TASK TO COMPLETE
Revise the material below, changing every "Image resolution" to "Image size" and leaving everything else as it is.

----------------

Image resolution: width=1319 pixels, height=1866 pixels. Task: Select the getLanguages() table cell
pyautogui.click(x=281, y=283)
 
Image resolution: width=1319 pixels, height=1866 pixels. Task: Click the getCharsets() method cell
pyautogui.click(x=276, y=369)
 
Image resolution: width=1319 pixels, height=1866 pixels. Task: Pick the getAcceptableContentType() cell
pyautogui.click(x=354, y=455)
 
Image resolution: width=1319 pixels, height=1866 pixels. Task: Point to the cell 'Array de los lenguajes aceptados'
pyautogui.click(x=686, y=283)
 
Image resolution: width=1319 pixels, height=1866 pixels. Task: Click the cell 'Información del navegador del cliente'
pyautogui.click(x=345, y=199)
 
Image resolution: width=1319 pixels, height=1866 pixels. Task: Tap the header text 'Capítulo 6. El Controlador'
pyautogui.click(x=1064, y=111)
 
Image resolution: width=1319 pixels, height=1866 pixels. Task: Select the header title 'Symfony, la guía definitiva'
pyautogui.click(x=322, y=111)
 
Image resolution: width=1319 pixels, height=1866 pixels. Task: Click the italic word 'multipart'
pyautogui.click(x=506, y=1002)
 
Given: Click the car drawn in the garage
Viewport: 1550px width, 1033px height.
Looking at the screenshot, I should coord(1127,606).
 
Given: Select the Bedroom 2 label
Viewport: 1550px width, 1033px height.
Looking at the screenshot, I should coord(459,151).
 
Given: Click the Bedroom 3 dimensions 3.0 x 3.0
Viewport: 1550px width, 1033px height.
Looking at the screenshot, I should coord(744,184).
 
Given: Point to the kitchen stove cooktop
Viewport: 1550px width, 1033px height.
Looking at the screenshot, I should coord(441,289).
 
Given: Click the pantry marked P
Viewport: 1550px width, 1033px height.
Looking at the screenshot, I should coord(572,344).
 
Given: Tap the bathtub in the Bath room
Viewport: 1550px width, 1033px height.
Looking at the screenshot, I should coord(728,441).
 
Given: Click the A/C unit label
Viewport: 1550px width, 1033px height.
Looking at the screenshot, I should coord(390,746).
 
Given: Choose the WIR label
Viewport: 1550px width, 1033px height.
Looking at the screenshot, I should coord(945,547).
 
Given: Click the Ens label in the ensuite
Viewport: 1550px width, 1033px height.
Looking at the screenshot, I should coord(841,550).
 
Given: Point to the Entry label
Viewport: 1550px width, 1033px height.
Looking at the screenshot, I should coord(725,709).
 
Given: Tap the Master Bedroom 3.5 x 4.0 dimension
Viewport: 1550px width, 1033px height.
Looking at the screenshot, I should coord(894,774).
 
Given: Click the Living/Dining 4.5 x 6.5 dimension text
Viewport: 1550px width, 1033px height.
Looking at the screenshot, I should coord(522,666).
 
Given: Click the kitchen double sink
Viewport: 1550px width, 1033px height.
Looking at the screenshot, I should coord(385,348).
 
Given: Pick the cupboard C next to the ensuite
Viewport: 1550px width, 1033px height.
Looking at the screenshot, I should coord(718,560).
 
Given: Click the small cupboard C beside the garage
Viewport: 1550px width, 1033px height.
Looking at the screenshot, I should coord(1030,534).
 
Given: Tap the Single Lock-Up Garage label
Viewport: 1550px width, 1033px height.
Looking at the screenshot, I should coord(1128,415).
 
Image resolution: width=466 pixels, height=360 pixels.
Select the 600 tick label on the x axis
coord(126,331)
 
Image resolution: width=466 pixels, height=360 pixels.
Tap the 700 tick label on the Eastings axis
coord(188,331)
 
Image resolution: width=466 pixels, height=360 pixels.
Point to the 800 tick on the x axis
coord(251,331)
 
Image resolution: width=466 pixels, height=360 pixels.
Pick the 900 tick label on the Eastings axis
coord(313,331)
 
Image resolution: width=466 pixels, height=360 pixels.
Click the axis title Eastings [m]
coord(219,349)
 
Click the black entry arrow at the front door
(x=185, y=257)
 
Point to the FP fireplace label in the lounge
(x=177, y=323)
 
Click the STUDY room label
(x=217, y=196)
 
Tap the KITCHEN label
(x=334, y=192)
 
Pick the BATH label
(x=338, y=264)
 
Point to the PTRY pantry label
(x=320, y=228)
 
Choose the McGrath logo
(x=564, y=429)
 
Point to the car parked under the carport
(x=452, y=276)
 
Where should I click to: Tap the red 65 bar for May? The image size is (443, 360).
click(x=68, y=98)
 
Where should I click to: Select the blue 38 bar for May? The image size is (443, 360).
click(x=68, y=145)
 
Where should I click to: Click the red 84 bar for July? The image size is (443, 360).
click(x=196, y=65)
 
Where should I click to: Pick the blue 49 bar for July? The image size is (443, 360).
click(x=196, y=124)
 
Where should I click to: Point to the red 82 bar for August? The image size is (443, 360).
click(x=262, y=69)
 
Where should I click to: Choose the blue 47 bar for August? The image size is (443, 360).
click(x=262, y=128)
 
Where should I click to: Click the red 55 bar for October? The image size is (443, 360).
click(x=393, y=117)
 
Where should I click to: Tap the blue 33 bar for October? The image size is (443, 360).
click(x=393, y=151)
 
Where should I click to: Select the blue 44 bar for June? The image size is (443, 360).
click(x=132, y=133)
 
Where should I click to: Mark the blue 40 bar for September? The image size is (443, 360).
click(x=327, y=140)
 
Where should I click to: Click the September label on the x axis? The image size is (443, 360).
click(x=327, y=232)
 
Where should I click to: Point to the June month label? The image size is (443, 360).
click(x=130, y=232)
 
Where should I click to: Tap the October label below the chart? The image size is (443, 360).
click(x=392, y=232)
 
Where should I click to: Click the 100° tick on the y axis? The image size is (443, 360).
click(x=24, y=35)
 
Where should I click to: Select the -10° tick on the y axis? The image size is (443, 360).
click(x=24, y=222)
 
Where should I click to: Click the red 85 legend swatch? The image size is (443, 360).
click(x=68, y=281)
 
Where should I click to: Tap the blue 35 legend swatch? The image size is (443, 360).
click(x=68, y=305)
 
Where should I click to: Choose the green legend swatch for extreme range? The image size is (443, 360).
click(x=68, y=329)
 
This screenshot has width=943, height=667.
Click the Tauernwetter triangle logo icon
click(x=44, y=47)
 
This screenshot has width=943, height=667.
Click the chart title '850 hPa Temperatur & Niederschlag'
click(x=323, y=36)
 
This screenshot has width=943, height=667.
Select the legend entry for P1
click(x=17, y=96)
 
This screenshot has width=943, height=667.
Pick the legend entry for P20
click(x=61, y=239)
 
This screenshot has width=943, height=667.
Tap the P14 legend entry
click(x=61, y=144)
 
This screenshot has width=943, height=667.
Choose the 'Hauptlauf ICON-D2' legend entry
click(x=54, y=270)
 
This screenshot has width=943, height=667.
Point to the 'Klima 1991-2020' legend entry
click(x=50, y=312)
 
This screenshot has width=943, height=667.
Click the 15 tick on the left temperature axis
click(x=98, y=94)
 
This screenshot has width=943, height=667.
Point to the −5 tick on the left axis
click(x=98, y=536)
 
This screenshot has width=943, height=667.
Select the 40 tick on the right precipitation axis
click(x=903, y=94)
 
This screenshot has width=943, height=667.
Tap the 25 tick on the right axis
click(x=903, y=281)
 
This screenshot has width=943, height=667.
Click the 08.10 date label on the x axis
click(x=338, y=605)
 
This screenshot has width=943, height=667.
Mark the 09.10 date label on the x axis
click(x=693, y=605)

----------------

TASK SOLUTION
Image size: width=1319 pixels, height=1866 pixels. Task: Select the getLanguages() table cell
pyautogui.click(x=281, y=283)
 
Image size: width=1319 pixels, height=1866 pixels. Task: Click the getCharsets() method cell
pyautogui.click(x=276, y=369)
 
Image size: width=1319 pixels, height=1866 pixels. Task: Pick the getAcceptableContentType() cell
pyautogui.click(x=354, y=455)
 
Image size: width=1319 pixels, height=1866 pixels. Task: Point to the cell 'Array de los lenguajes aceptados'
pyautogui.click(x=686, y=283)
 
Image size: width=1319 pixels, height=1866 pixels. Task: Click the cell 'Información del navegador del cliente'
pyautogui.click(x=345, y=199)
 
Image size: width=1319 pixels, height=1866 pixels. Task: Tap the header text 'Capítulo 6. El Controlador'
pyautogui.click(x=1064, y=111)
 
Image size: width=1319 pixels, height=1866 pixels. Task: Select the header title 'Symfony, la guía definitiva'
pyautogui.click(x=322, y=111)
 
Image size: width=1319 pixels, height=1866 pixels. Task: Click the italic word 'multipart'
pyautogui.click(x=506, y=1002)
 
Given: Click the car drawn in the garage
Viewport: 1550px width, 1033px height.
Looking at the screenshot, I should coord(1127,606).
 
Given: Select the Bedroom 2 label
Viewport: 1550px width, 1033px height.
Looking at the screenshot, I should coord(459,151).
 
Given: Click the Bedroom 3 dimensions 3.0 x 3.0
Viewport: 1550px width, 1033px height.
Looking at the screenshot, I should coord(744,184).
 
Given: Point to the kitchen stove cooktop
Viewport: 1550px width, 1033px height.
Looking at the screenshot, I should coord(441,289).
 
Given: Click the pantry marked P
Viewport: 1550px width, 1033px height.
Looking at the screenshot, I should coord(572,344).
 
Given: Tap the bathtub in the Bath room
Viewport: 1550px width, 1033px height.
Looking at the screenshot, I should coord(728,441).
 
Given: Click the A/C unit label
Viewport: 1550px width, 1033px height.
Looking at the screenshot, I should coord(390,746).
 
Given: Choose the WIR label
Viewport: 1550px width, 1033px height.
Looking at the screenshot, I should coord(945,547).
 
Given: Click the Ens label in the ensuite
Viewport: 1550px width, 1033px height.
Looking at the screenshot, I should coord(841,550).
 
Given: Point to the Entry label
Viewport: 1550px width, 1033px height.
Looking at the screenshot, I should coord(725,709).
 
Given: Tap the Master Bedroom 3.5 x 4.0 dimension
Viewport: 1550px width, 1033px height.
Looking at the screenshot, I should coord(894,774).
 
Given: Click the Living/Dining 4.5 x 6.5 dimension text
Viewport: 1550px width, 1033px height.
Looking at the screenshot, I should coord(522,666).
 
Given: Click the kitchen double sink
Viewport: 1550px width, 1033px height.
Looking at the screenshot, I should coord(385,348).
 
Given: Pick the cupboard C next to the ensuite
Viewport: 1550px width, 1033px height.
Looking at the screenshot, I should coord(718,560).
 
Given: Click the small cupboard C beside the garage
Viewport: 1550px width, 1033px height.
Looking at the screenshot, I should coord(1030,534).
 
Given: Tap the Single Lock-Up Garage label
Viewport: 1550px width, 1033px height.
Looking at the screenshot, I should coord(1128,415).
 
Image size: width=466 pixels, height=360 pixels.
Select the 600 tick label on the x axis
coord(126,331)
 
Image size: width=466 pixels, height=360 pixels.
Tap the 700 tick label on the Eastings axis
coord(188,331)
 
Image size: width=466 pixels, height=360 pixels.
Point to the 800 tick on the x axis
coord(251,331)
 
Image size: width=466 pixels, height=360 pixels.
Pick the 900 tick label on the Eastings axis
coord(313,331)
 
Image size: width=466 pixels, height=360 pixels.
Click the axis title Eastings [m]
coord(219,349)
 
Click the black entry arrow at the front door
(x=185, y=257)
 
Point to the FP fireplace label in the lounge
(x=177, y=323)
 
Click the STUDY room label
(x=217, y=196)
 
Tap the KITCHEN label
(x=334, y=192)
 
Pick the BATH label
(x=338, y=264)
 
Point to the PTRY pantry label
(x=320, y=228)
 
Choose the McGrath logo
(x=564, y=429)
 
Point to the car parked under the carport
(x=452, y=276)
 
Where should I click to: Tap the red 65 bar for May? The image size is (443, 360).
click(x=68, y=98)
 
Where should I click to: Select the blue 38 bar for May? The image size is (443, 360).
click(x=68, y=145)
 
Where should I click to: Click the red 84 bar for July? The image size is (443, 360).
click(x=196, y=65)
 
Where should I click to: Pick the blue 49 bar for July? The image size is (443, 360).
click(x=196, y=124)
 
Where should I click to: Point to the red 82 bar for August? The image size is (443, 360).
click(x=262, y=69)
 
Where should I click to: Choose the blue 47 bar for August? The image size is (443, 360).
click(x=262, y=128)
 
Where should I click to: Click the red 55 bar for October? The image size is (443, 360).
click(x=393, y=117)
 
Where should I click to: Tap the blue 33 bar for October? The image size is (443, 360).
click(x=393, y=151)
 
Where should I click to: Select the blue 44 bar for June? The image size is (443, 360).
click(x=132, y=133)
 
Where should I click to: Mark the blue 40 bar for September? The image size is (443, 360).
click(x=327, y=140)
 
Where should I click to: Click the September label on the x axis? The image size is (443, 360).
click(x=327, y=232)
 
Where should I click to: Point to the June month label? The image size is (443, 360).
click(x=130, y=232)
 
Where should I click to: Tap the October label below the chart? The image size is (443, 360).
click(x=392, y=232)
 
Where should I click to: Click the 100° tick on the y axis? The image size is (443, 360).
click(x=24, y=35)
 
Where should I click to: Select the -10° tick on the y axis? The image size is (443, 360).
click(x=24, y=222)
 
Where should I click to: Click the red 85 legend swatch? The image size is (443, 360).
click(x=68, y=281)
 
Where should I click to: Tap the blue 35 legend swatch? The image size is (443, 360).
click(x=68, y=305)
 
Where should I click to: Choose the green legend swatch for extreme range? The image size is (443, 360).
click(x=68, y=329)
 
This screenshot has width=943, height=667.
Click the Tauernwetter triangle logo icon
click(x=44, y=47)
 
This screenshot has width=943, height=667.
Click the chart title '850 hPa Temperatur & Niederschlag'
click(x=323, y=36)
 
This screenshot has width=943, height=667.
Select the legend entry for P1
click(x=17, y=96)
 
This screenshot has width=943, height=667.
Pick the legend entry for P20
click(x=61, y=239)
 
This screenshot has width=943, height=667.
Tap the P14 legend entry
click(x=61, y=144)
 
This screenshot has width=943, height=667.
Choose the 'Hauptlauf ICON-D2' legend entry
click(x=54, y=270)
 
This screenshot has width=943, height=667.
Point to the 'Klima 1991-2020' legend entry
click(x=50, y=312)
 
This screenshot has width=943, height=667.
Click the 15 tick on the left temperature axis
click(x=98, y=94)
 
This screenshot has width=943, height=667.
Point to the −5 tick on the left axis
click(x=98, y=536)
 
This screenshot has width=943, height=667.
Select the 40 tick on the right precipitation axis
click(x=903, y=94)
 
This screenshot has width=943, height=667.
Tap the 25 tick on the right axis
click(x=903, y=281)
 
This screenshot has width=943, height=667.
Click the 08.10 date label on the x axis
click(x=338, y=605)
 
This screenshot has width=943, height=667.
Mark the 09.10 date label on the x axis
click(x=693, y=605)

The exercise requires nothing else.